Not long after I'd arrived in Spain, I commented to a friend that the country's new roads and motorways were a marvel. "Just wait and see what happens when they need to be maintained", replied my glum friend. Well, a report's been issued claiming that Spain's roads are now in the worst condition since 1985 and forecasting there'll be an 'apocalypse' next year if something isn't done immediately. The guilty parties are, of course, La Crisis and the subsequent austerity measures and I don't expect any early change. I almost look forward to seeing what shape the apocalypse takes. Does anyone offer pot-hole insurance?
Click here if you want to know the 10 worst streets in the UK for broadband speed. And note that all of them have a higher speed than me and my neighbours. Courtesy of a couldn't-care-less Telefónica.
Spain is Different 4:
- Spain has bullfighting and bull-baiting. Most other countries don't.
- Spain is reported to be the least homophobic country in the world, except perhaps for those countries (including Sweden) which weren't included in the survey.
- Spain may be the only country in the world where you need to employ a professional (a gestor) to get through the reams of bureaucracy that face you.
BTW - A reader has pointed out that we all have Chip & Pin cards in Spain but that most retail outlets don't yet have the capability to operate them properly. This is why I wrote that I don't understand why this is so. It's years now.
Another reader has pointed out that Galicia(Galiza) is not Spain. This could mean a number of things, from Galicia (like Cataluña) deserving secession, to Galicia not sharing any of Spain's cultural characteristics. But I guess he/she meant that Galicia doesn't share all of these. And, possibly, that Galicia is more Celtic than anywhere else in Spain. Though this is contentious.

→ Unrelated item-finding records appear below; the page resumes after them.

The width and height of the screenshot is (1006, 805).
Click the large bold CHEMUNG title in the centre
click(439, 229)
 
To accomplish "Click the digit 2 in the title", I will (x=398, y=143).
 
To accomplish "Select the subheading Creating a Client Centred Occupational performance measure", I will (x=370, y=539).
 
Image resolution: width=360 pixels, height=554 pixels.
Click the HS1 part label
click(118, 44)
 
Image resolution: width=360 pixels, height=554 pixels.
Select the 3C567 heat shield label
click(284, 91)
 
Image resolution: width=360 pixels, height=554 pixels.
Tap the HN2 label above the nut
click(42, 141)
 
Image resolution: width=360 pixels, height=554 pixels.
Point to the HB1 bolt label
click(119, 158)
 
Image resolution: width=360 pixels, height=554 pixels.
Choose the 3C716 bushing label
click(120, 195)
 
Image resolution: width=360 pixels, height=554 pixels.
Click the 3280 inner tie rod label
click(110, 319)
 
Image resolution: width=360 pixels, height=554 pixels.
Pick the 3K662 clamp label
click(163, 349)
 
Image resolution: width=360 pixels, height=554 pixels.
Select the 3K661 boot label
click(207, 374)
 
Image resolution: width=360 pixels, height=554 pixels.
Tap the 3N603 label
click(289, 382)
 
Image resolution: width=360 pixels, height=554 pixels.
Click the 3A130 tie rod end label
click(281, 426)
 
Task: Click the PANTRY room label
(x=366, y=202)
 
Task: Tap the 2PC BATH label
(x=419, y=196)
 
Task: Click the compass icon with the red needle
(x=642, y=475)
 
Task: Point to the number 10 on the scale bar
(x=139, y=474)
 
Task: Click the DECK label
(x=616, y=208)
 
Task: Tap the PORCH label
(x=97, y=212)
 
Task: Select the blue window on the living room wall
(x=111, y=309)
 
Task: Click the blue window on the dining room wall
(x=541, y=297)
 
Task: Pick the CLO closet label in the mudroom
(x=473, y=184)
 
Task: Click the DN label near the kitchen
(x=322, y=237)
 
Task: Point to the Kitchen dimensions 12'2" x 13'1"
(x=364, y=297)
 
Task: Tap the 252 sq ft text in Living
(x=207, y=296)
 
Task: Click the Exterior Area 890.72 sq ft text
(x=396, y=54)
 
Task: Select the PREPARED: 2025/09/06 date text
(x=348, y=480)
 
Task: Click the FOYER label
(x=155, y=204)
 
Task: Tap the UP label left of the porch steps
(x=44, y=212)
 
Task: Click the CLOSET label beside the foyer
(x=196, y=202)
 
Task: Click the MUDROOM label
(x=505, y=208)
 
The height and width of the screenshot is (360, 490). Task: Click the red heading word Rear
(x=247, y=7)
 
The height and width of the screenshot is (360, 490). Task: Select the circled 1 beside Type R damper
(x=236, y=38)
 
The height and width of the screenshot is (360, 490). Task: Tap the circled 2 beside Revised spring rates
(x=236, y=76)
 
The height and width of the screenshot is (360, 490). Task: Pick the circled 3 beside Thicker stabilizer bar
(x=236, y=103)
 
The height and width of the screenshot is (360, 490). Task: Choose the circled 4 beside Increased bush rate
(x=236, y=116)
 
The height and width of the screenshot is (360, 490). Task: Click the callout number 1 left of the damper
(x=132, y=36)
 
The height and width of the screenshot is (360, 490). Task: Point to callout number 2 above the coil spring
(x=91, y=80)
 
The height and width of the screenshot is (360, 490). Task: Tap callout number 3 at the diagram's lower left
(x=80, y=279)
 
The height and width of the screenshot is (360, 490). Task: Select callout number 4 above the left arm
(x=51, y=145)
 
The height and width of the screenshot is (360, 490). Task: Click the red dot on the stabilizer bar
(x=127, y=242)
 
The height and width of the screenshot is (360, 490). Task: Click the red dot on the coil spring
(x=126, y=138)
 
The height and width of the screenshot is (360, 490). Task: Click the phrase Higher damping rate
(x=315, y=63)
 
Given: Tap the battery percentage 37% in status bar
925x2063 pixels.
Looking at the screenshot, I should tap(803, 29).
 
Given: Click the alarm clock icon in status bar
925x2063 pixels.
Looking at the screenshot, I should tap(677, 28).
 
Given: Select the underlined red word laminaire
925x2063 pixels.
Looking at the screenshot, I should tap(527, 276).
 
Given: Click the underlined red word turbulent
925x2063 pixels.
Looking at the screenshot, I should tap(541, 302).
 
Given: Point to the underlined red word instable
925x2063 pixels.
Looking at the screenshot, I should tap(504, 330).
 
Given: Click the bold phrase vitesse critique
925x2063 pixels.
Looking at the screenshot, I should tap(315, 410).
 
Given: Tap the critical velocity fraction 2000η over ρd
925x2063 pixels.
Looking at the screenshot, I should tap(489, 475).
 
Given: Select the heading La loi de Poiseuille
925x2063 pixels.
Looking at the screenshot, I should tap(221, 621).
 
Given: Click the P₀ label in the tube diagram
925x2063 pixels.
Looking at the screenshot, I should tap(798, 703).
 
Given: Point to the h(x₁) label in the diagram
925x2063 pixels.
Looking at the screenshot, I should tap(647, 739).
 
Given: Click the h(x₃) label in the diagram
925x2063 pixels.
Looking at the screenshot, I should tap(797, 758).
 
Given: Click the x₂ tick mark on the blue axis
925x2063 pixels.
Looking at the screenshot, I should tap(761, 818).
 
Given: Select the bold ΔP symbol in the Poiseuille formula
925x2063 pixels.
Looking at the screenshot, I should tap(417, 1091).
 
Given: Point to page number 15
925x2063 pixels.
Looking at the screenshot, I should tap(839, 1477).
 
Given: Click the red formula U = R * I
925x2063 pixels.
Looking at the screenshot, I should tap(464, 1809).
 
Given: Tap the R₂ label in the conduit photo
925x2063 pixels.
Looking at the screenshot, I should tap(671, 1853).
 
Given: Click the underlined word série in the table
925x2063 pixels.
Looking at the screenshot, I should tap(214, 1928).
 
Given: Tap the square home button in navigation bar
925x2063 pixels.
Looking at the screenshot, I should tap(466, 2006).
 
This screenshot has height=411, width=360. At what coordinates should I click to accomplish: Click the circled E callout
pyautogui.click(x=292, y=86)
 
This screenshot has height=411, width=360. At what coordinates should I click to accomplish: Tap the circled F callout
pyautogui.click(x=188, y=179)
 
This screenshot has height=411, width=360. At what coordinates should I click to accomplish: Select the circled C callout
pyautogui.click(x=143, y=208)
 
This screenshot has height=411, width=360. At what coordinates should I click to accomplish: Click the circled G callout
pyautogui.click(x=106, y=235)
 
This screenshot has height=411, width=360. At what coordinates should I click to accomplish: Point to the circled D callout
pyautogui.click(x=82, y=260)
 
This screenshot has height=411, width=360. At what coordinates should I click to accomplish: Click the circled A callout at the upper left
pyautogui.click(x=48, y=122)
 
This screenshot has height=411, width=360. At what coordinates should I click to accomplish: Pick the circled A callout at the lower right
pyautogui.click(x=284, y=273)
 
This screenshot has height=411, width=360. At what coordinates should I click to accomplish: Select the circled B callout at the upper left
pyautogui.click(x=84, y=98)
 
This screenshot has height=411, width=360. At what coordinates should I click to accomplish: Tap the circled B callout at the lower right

Which reminds me . . . A local church held the annual San Cibrán festival last Monday, during which those with mal de ojo tried to rid themselves of this by walking under a statue of the saint. Three times. I've always translated mal de ojo as 'the evil eye'. But can there really be people in this day and age who believe in this? Maybe it just means conjunctivitis. BTW - This ceremony also involves people chucking stones over the church roof - presumably from only one side. I don't recall there being anything about this is the Bible, so, maybe it's a Celtic tradition . . . Fotos here.
Finally . . . We've all had amusing experiences of odd suggestions from Google as to what we might have meant. I searched "dominic lawson black and white" yesterday and got back their question of whether I wasn't looking for lawson black nad white puffin. So, what's a nad when it's at home? Other than an abbreviation for gonad.